Work item: What lines in the data below mention the string "computer"? Copy them out.

Extracted entries Block Start

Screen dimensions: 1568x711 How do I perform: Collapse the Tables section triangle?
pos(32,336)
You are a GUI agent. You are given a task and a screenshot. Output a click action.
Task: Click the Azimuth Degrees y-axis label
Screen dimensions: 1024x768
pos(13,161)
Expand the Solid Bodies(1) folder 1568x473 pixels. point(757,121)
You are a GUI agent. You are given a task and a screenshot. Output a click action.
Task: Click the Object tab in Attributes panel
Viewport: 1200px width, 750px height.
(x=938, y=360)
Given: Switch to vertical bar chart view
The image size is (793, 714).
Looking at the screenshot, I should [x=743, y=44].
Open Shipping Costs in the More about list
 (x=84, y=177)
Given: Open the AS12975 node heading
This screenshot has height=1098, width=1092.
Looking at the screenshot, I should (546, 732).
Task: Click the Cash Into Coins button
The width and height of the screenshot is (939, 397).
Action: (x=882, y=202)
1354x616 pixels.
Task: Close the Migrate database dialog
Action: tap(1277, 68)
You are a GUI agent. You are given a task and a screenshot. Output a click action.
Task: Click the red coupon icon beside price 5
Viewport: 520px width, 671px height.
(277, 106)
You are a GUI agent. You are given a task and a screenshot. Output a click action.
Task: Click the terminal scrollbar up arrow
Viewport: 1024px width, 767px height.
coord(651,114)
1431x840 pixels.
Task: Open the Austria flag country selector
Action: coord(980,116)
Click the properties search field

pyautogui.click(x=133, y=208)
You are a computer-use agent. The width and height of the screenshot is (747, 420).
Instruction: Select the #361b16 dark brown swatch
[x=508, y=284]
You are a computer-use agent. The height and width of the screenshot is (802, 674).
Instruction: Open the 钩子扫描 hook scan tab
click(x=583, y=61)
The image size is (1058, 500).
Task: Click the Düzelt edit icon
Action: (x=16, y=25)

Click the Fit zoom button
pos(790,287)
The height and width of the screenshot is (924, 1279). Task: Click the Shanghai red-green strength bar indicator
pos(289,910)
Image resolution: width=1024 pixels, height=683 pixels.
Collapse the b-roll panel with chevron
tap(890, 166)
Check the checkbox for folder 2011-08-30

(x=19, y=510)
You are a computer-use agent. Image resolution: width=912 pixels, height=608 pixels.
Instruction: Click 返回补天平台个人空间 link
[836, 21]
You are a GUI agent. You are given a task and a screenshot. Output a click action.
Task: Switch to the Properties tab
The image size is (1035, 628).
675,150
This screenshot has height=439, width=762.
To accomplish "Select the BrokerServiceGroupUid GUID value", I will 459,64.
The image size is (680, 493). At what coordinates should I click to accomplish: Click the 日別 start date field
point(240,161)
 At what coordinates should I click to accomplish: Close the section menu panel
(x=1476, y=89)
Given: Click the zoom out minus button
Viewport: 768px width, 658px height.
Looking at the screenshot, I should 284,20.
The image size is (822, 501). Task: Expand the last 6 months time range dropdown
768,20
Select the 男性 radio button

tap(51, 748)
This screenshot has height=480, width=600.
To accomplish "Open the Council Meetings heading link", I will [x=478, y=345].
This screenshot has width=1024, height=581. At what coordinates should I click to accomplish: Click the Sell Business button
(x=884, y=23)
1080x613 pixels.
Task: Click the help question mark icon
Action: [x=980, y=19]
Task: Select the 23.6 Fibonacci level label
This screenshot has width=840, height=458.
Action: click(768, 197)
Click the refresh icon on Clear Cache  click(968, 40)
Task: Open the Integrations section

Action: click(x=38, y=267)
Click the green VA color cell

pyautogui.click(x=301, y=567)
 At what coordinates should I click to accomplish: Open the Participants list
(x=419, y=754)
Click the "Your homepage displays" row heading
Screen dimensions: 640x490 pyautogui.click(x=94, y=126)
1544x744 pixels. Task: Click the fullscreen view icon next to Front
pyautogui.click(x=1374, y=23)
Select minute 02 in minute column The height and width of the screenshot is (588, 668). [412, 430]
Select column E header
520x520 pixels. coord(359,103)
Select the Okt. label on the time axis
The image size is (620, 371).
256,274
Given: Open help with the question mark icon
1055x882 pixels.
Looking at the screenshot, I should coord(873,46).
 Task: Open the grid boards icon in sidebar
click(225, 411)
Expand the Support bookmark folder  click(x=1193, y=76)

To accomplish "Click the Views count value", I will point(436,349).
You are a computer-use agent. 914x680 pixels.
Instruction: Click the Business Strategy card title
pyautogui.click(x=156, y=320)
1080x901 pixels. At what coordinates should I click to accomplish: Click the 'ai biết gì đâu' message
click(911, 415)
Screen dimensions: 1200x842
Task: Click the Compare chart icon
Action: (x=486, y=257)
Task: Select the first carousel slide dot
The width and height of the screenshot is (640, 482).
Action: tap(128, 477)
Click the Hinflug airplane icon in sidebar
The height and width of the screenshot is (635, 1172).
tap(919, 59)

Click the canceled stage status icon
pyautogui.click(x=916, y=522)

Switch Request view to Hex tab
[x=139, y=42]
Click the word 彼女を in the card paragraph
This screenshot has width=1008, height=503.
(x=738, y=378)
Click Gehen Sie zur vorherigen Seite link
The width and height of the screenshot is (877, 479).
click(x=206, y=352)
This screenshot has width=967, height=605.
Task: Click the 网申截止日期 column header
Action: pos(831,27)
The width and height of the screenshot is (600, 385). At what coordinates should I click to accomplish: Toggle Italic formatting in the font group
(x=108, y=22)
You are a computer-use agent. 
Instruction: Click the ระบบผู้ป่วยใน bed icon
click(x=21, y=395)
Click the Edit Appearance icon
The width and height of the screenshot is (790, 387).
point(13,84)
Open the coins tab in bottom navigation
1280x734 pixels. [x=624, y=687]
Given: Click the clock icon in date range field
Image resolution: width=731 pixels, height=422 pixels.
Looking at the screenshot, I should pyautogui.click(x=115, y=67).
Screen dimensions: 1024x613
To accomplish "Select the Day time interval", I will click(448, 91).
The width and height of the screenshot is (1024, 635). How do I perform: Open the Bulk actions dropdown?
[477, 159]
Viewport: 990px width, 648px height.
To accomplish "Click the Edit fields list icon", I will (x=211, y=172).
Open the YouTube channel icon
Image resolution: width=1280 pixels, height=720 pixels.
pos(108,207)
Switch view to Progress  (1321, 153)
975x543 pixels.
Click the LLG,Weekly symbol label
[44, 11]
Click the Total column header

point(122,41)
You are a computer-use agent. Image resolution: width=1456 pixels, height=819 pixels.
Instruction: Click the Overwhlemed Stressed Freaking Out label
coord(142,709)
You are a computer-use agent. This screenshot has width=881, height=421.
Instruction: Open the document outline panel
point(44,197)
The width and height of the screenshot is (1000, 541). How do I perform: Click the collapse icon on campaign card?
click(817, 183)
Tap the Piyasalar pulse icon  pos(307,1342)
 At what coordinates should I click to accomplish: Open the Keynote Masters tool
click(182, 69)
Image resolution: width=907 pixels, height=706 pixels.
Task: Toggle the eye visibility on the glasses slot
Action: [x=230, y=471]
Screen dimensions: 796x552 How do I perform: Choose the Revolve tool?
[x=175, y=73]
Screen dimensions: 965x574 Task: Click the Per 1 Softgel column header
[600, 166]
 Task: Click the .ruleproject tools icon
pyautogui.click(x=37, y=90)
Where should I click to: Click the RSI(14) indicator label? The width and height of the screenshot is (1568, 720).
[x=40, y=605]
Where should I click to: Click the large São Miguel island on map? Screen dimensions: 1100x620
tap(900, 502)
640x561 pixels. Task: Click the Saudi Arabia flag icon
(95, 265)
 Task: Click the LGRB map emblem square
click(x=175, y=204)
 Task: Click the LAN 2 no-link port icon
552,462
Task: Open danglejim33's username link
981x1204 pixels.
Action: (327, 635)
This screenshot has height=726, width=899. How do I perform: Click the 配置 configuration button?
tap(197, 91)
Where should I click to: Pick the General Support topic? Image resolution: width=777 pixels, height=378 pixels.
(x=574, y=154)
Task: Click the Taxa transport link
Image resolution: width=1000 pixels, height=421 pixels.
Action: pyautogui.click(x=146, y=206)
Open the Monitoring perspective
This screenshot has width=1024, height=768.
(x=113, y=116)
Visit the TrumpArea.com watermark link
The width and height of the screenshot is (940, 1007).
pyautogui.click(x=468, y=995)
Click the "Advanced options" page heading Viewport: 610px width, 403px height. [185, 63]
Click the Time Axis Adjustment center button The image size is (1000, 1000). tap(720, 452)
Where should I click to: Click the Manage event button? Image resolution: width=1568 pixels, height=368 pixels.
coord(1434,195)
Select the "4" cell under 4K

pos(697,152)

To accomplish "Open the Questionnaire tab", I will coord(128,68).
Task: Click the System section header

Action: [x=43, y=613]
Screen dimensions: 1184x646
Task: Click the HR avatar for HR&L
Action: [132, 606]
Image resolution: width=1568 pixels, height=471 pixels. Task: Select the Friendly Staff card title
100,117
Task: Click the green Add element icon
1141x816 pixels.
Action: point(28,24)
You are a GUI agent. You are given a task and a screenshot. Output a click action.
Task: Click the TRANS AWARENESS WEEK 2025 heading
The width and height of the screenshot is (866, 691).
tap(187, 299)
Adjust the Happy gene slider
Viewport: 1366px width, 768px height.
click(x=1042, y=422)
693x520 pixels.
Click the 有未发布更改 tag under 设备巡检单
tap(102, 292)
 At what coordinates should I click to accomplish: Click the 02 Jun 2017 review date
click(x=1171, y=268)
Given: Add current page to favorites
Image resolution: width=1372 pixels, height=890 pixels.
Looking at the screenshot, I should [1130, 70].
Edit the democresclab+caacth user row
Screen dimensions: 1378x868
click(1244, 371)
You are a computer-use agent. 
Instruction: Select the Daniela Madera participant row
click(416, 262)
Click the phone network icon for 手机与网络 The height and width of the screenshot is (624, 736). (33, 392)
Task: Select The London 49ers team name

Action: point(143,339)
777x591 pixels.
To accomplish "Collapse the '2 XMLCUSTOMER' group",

Extracted entries Block End

Your solution:
You are a computer-use agent. The width and height of the screenshot is (747, 420).
You are a computer-use agent. The height and width of the screenshot is (802, 674).
You are a computer-use agent. Image resolution: width=912 pixels, height=608 pixels.
You are a computer-use agent. 914x680 pixels.
You are a computer-use agent. 
You are a computer-use agent. Image resolution: width=1456 pixels, height=819 pixels.
You are a computer-use agent. This screenshot has width=881, height=421.
You are a computer-use agent. 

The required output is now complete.